*What needs to be done:* Count the lines in the items below that contain the string "height", treating uppercase and lowercase as different. Reply with the number only.

*Records for this task:*
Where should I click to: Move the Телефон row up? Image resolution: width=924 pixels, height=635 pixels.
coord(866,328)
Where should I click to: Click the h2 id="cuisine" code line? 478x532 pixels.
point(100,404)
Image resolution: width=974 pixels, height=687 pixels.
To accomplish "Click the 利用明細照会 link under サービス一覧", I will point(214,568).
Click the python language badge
---
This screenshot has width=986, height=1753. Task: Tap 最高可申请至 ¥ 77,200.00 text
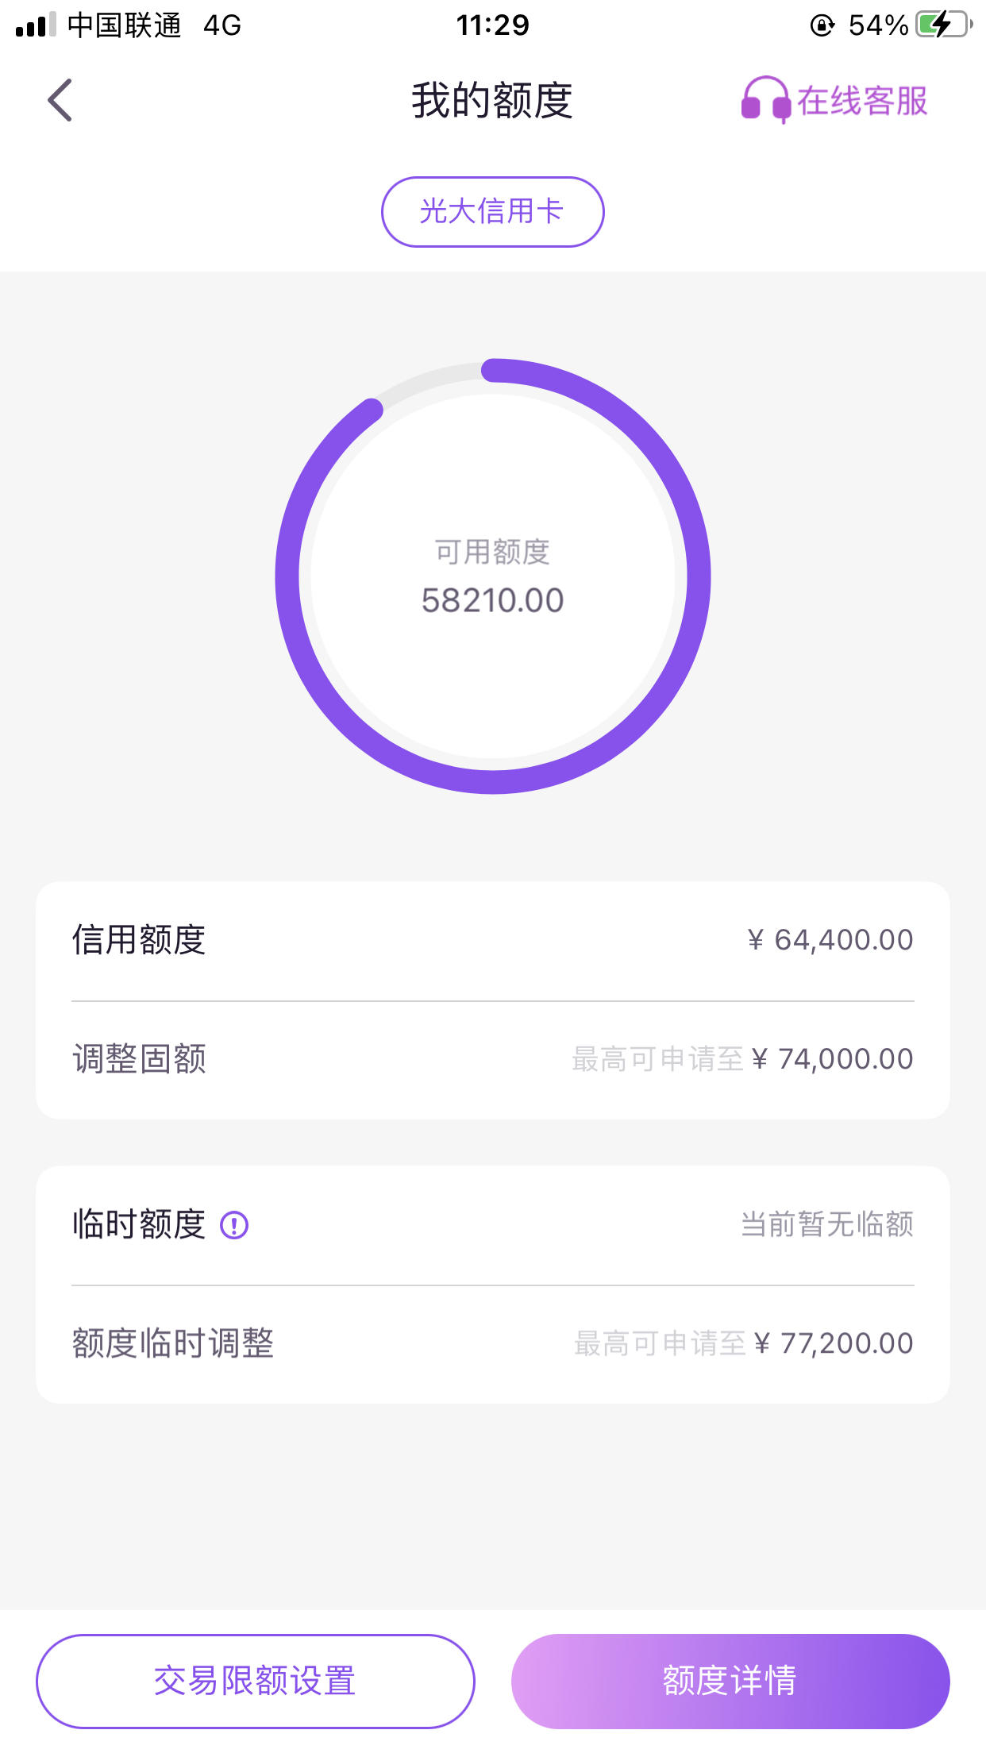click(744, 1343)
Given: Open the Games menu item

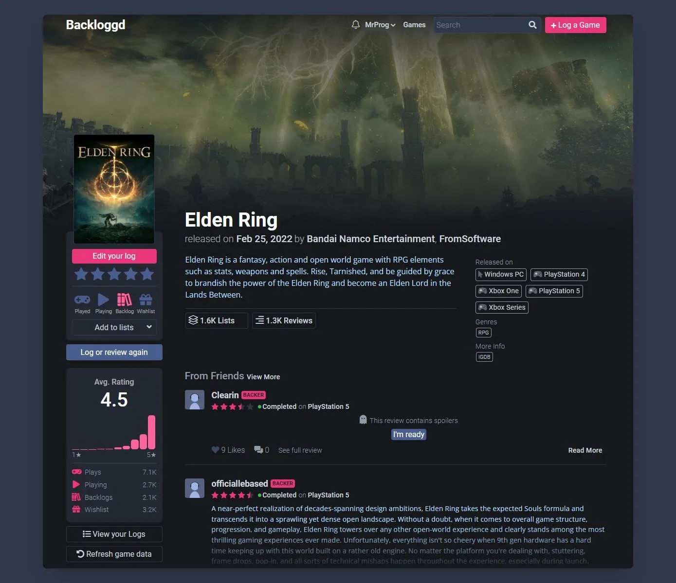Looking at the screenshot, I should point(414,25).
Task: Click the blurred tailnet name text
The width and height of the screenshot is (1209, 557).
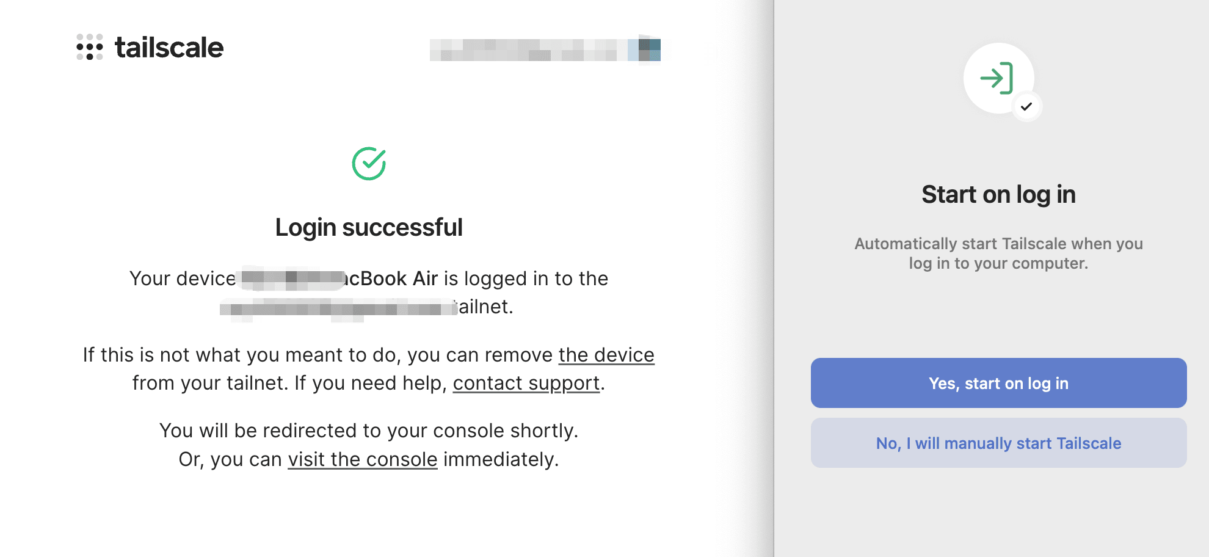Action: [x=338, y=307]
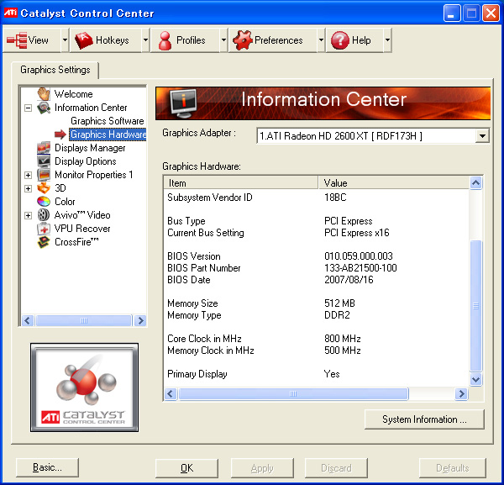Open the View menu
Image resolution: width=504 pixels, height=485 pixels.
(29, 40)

*Output of the task:* 5